Monsieur [G] [I] a interjeté appel à l'encontre de ce jugement, produisant alors un testament attribué à son père, aux termes duquel des parcelles de terres, un immeuble bâti et un jardin lui étaient légués.

Par arrêt du 03 juin 2013, rendu en lecture du rapport d'une expertise graphologique ordonnée par le conseiller de la mise en état ayant retenu que le testament produit par l'appelant était un faux, cette cour a notamment :

- Confirmé le jugement entrepris en toutes ses dispositions,

- Dit que Monsieur [G] [I] s'est rendu coupable de recel successoral,

- Dit qu'en conséquence de ce recel Monsieur [G] [I] est privé de tous ses droits sur les biens recelés tels que visés dans le testament jugé faux,

- Condamné Monsieur [G] [I] à payer à [L], [K] et [S] [I] la somme de 1.500€ de dommages et intérêts à chacun d'eux,

- Condamné Monsieur [G] [I] au paiement des dépens ainsi qu'à payer à [L], [K] et [S] [I] la somme de 3.000€ en application des dispositions de l'article 700 du code de procédure civile,

L'expert judiciaire remettait son rapport le 05 décembre 2016, et, par jugement du 07 décembre 2018, auquel il convient de se référer pour un plus ample exposé des faits, de la procédure et des prétentions initiales des parties, le tribunal de grande instance de Pau a notamment :

- Renvoyé aux dispositions de l'arrêt de la cour d'appel de Pau du 03 juin 2013 pour les demandes relatives à l'exclusion de l'actif successoral et de la masse à partager de :

- La parcelle section BC [Cadastre 14] lieudit [Localité 28] évaluée à 20 000 euros

- La parcelle section BC [Cadastre 5] lieudit [Localité 37] évaluée à 260 000 euros

- La maison d'habitation sise [Adresse 36]

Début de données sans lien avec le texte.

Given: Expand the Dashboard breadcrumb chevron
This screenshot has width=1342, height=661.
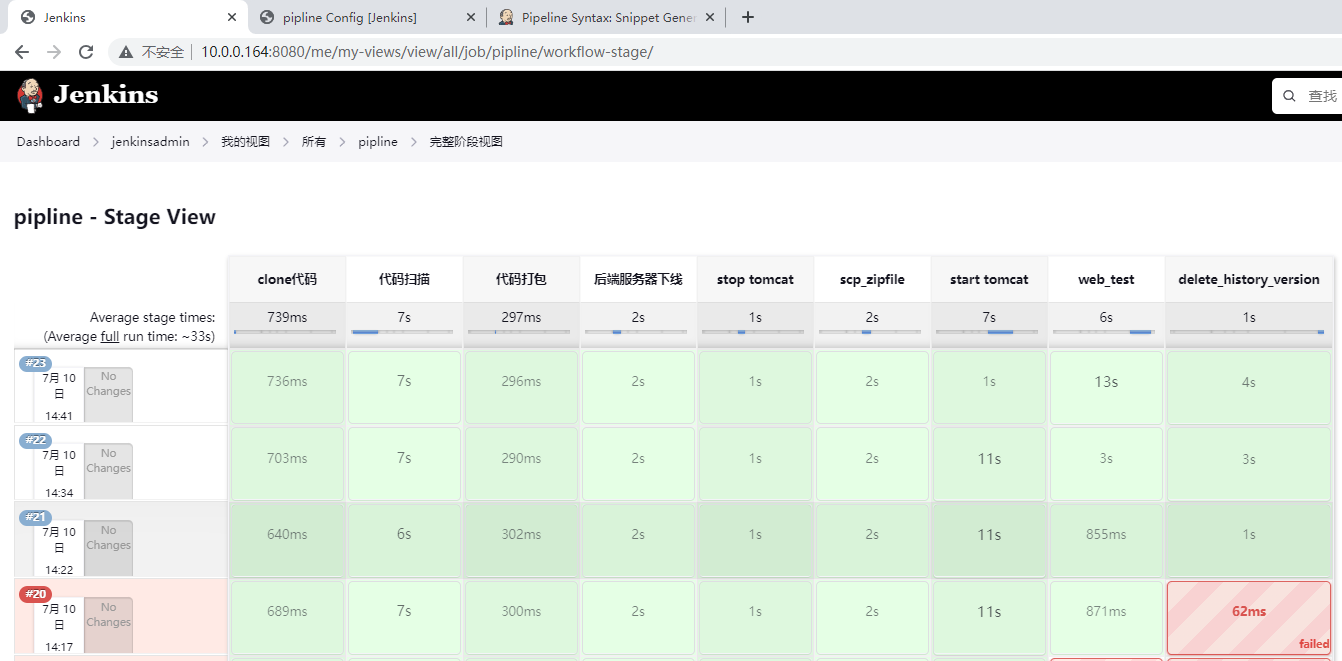Looking at the screenshot, I should 95,142.
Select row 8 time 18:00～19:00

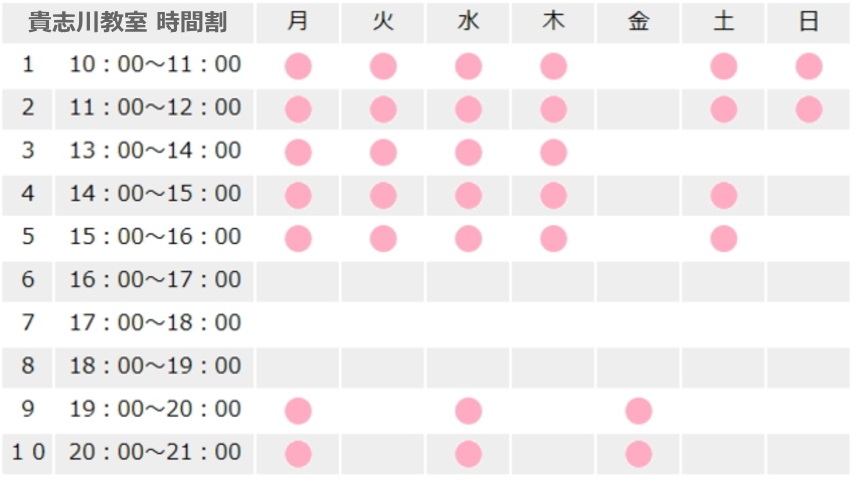coord(155,366)
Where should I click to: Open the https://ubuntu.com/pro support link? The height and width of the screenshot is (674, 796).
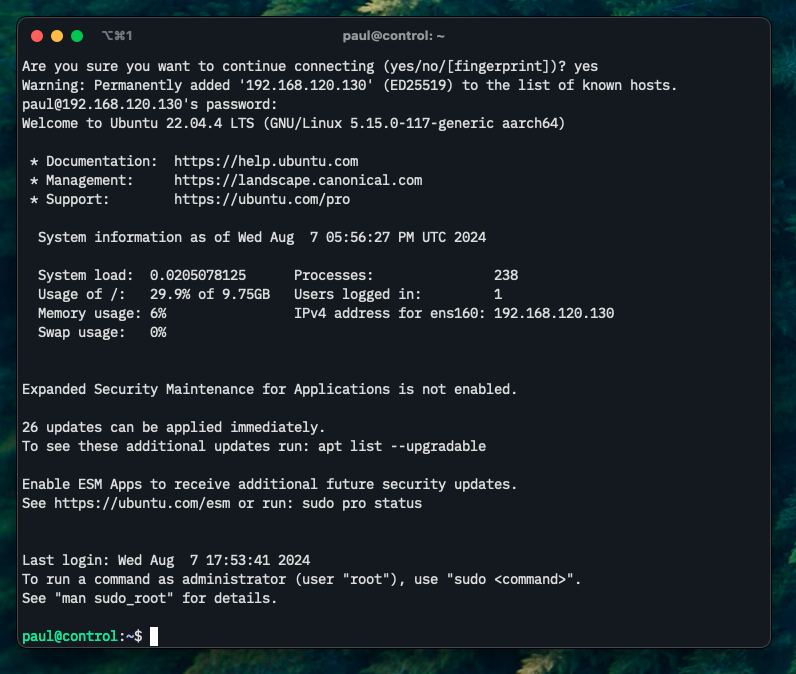(x=261, y=199)
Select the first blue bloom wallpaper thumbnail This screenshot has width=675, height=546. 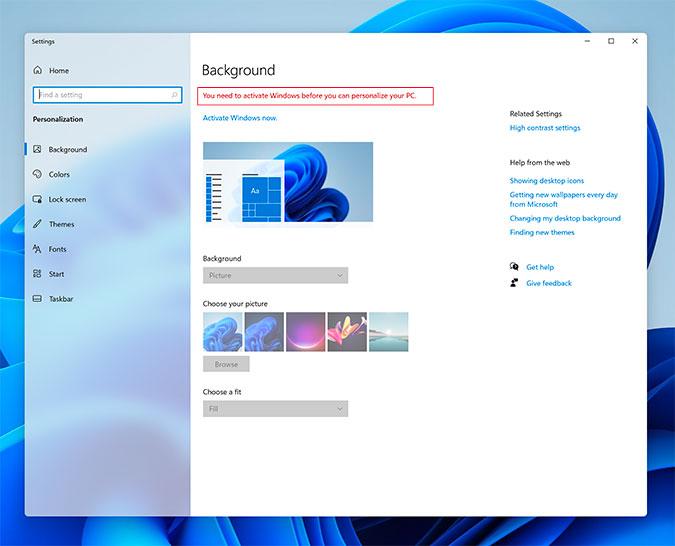222,332
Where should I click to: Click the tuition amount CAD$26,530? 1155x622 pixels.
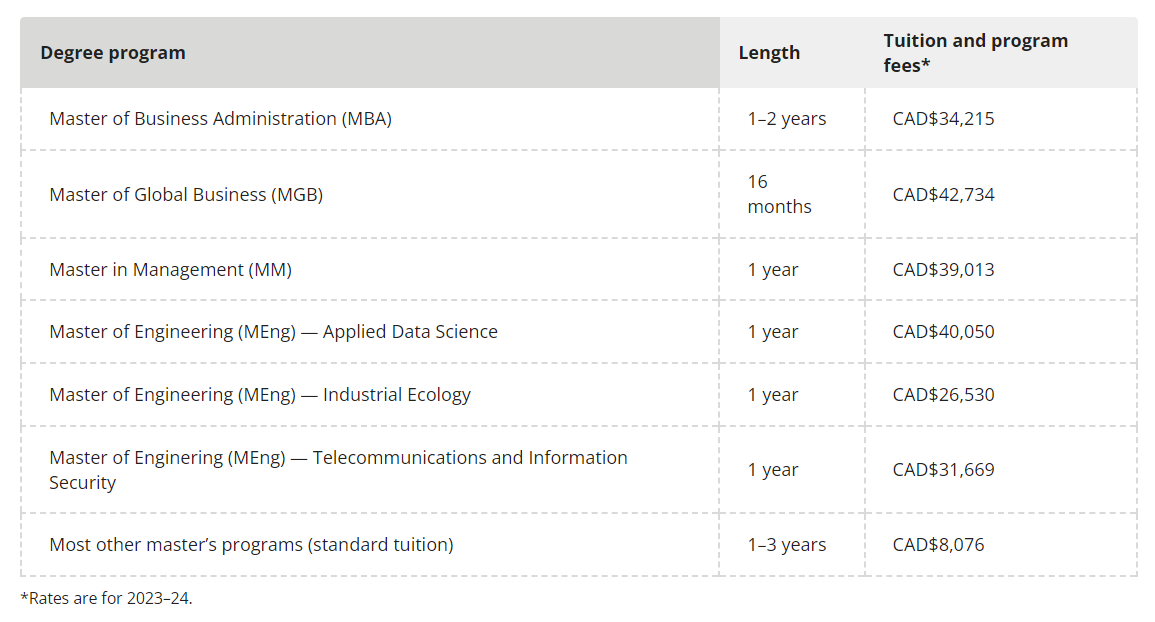coord(943,395)
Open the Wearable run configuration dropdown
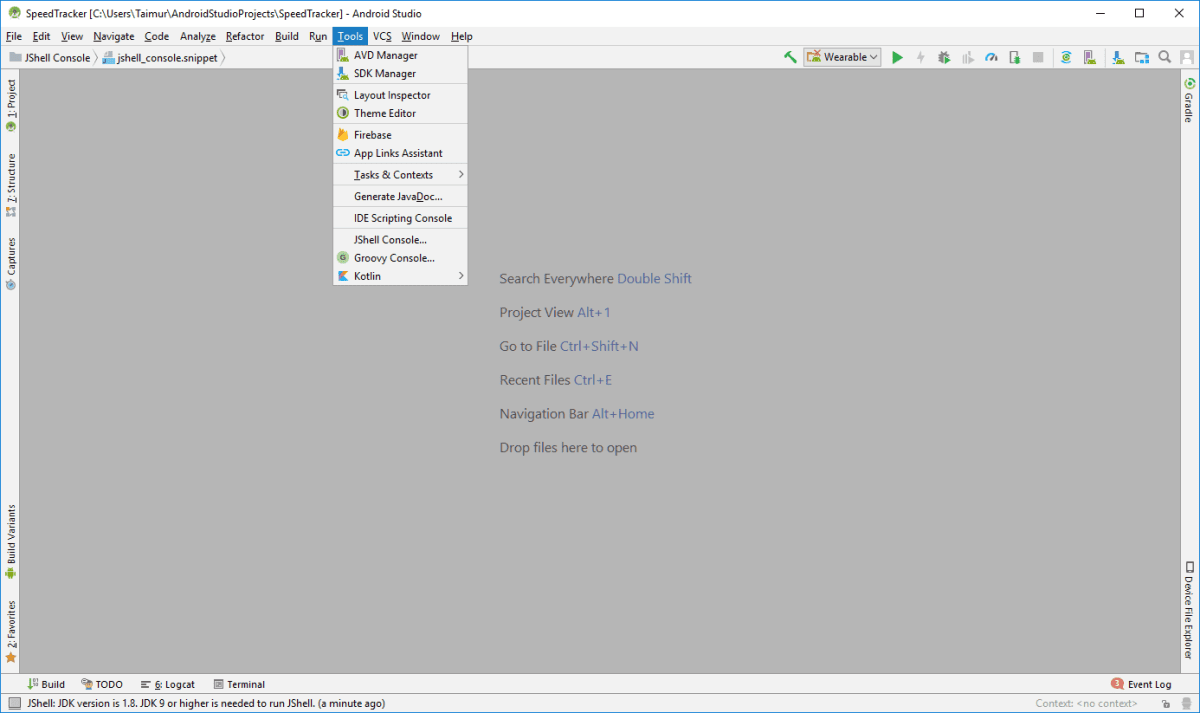This screenshot has height=713, width=1200. pos(841,57)
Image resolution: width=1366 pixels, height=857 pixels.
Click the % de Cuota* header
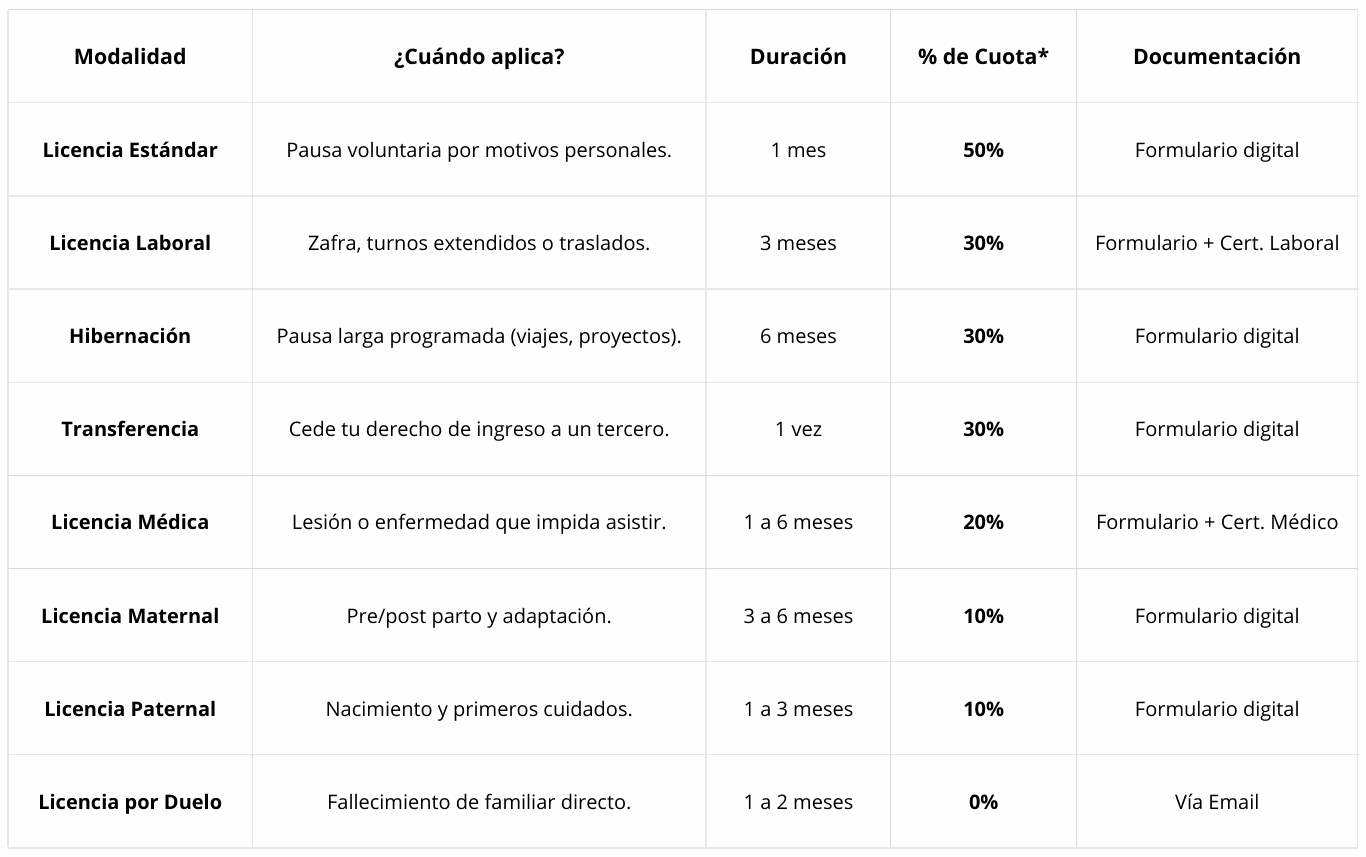coord(983,57)
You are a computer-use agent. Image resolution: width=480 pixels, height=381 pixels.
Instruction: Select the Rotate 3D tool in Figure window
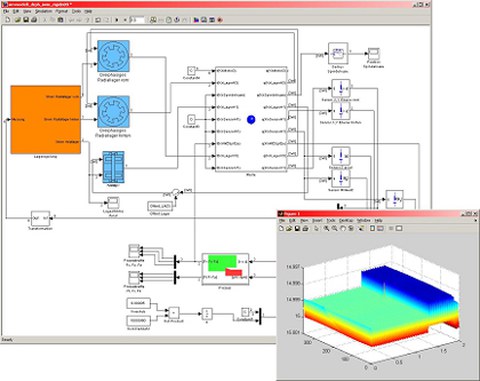pyautogui.click(x=351, y=228)
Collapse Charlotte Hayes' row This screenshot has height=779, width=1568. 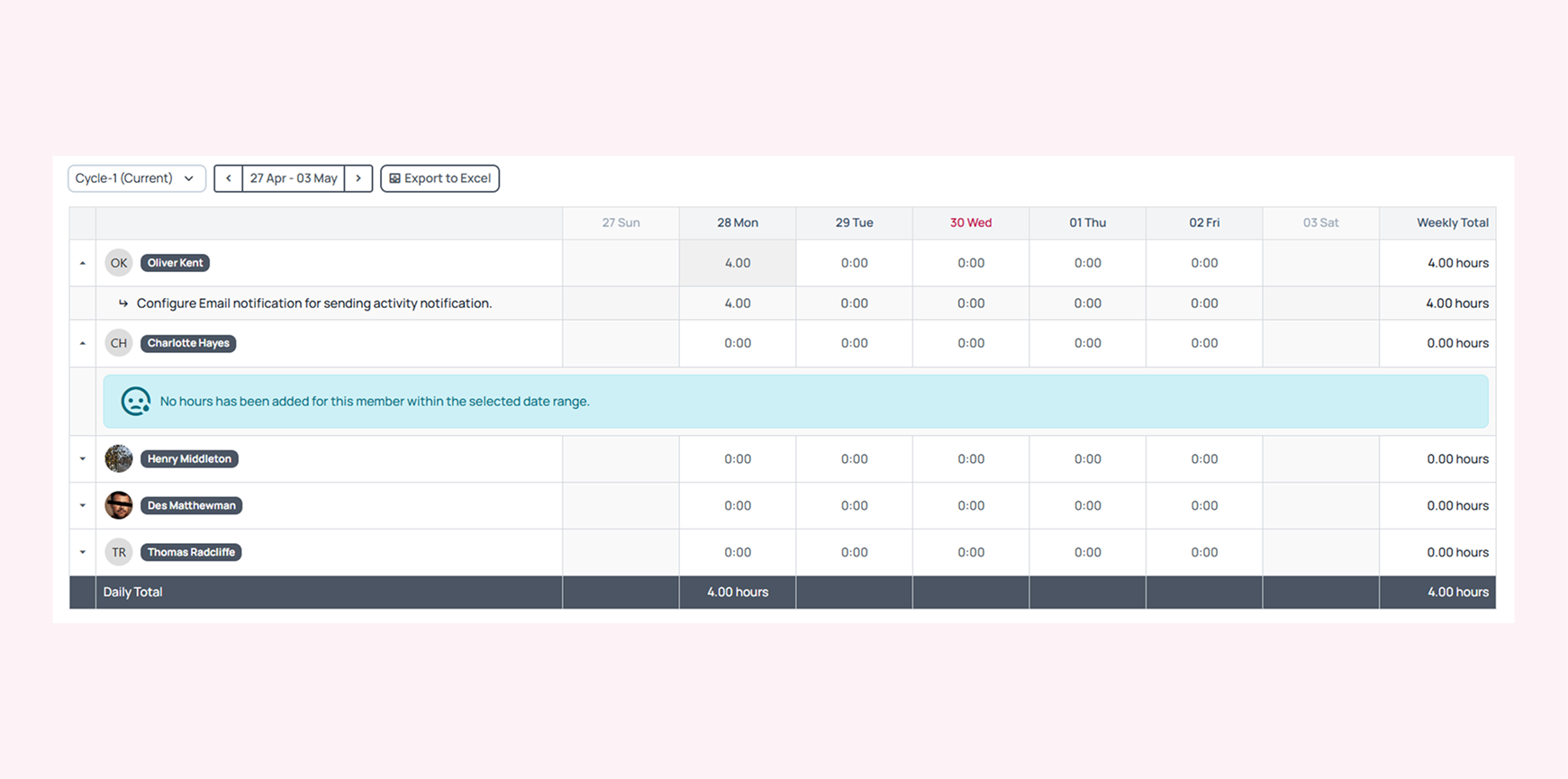pos(83,343)
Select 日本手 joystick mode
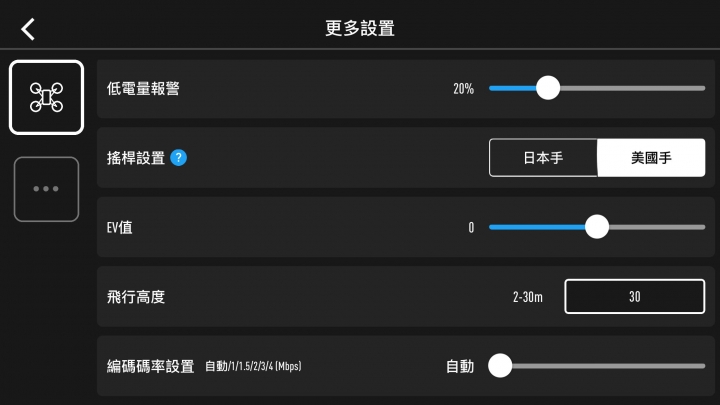Viewport: 720px width, 405px height. pyautogui.click(x=543, y=158)
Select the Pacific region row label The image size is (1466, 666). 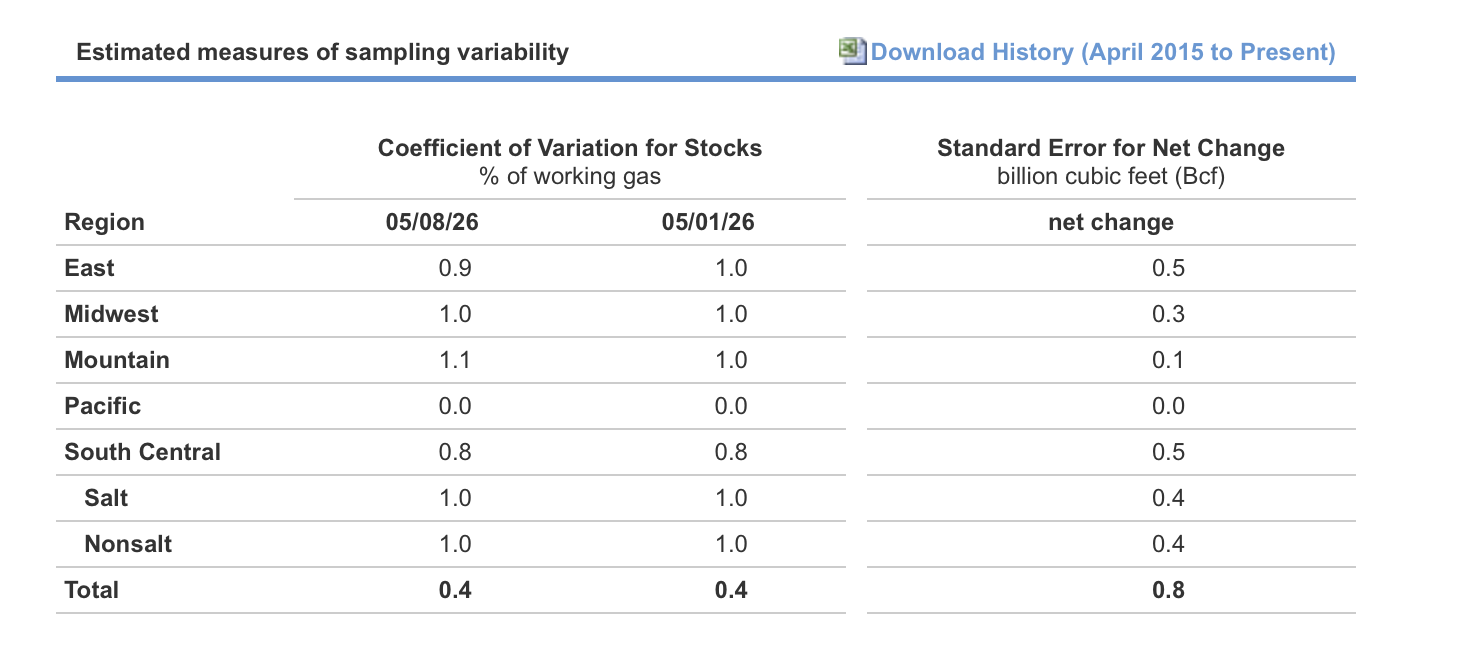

ainsi que les fruits et revenus de ces biens

SUR LA SUCCESSION DE [B] [I]

- dit que les 1918 parts de la SCI REBEC reçues par [J] [I] selon acte du 20 août 2002 seront rapportées à la succession de son père pour une valeur de 47.950€,

- dit que [G] [I] doit rapport, à la succession de son père de la donation du 20 août 2002 portant sur 1.918 parts de la SCI REBEC, pour une valeur de 47.950€,

- dit que la donation reçue par [G] [I] de ses deux parents, selon acte du 14 décembre 2000 et portant sur la parcelle AM [Cadastre 21] à [Localité 32], sera rapportée à hauteur de 50 % de sa valeur à la succession de [B] [I] soit à hauteur de 50.000€,

- dit que les 2.192 parts de la SCI REBEC reçues par [Y] [M] selon acte du 20 août 2002 seront rapportées à la succession de son époux pour une valeur de 54.800€,

- Fixe ainsi qu'il suit la valeur des donations non soumises à rapport, en considération des dispositions de l'article 922 du Code Civil,

' Reçues par [J] [I] :

- Pour la donation du 23 mars 1984 :

- parcelle AM [Cadastre 8] : 160.000€

- parcelle AM [Cadastre 9] : 150.000€

- Pour la donation du 12 février 1980 :

- 186.000€ dont il conviendra de déduire la valeur de la charge de soins, qui sera, si nécessaire, évaluée par le notaire.

' Reçue par [G] [I] la donation du 17 juin 1970 portant sur une parcelle cadastrée section BC n° [Cadastre 2] sis à [Localité 32] : 3.811€.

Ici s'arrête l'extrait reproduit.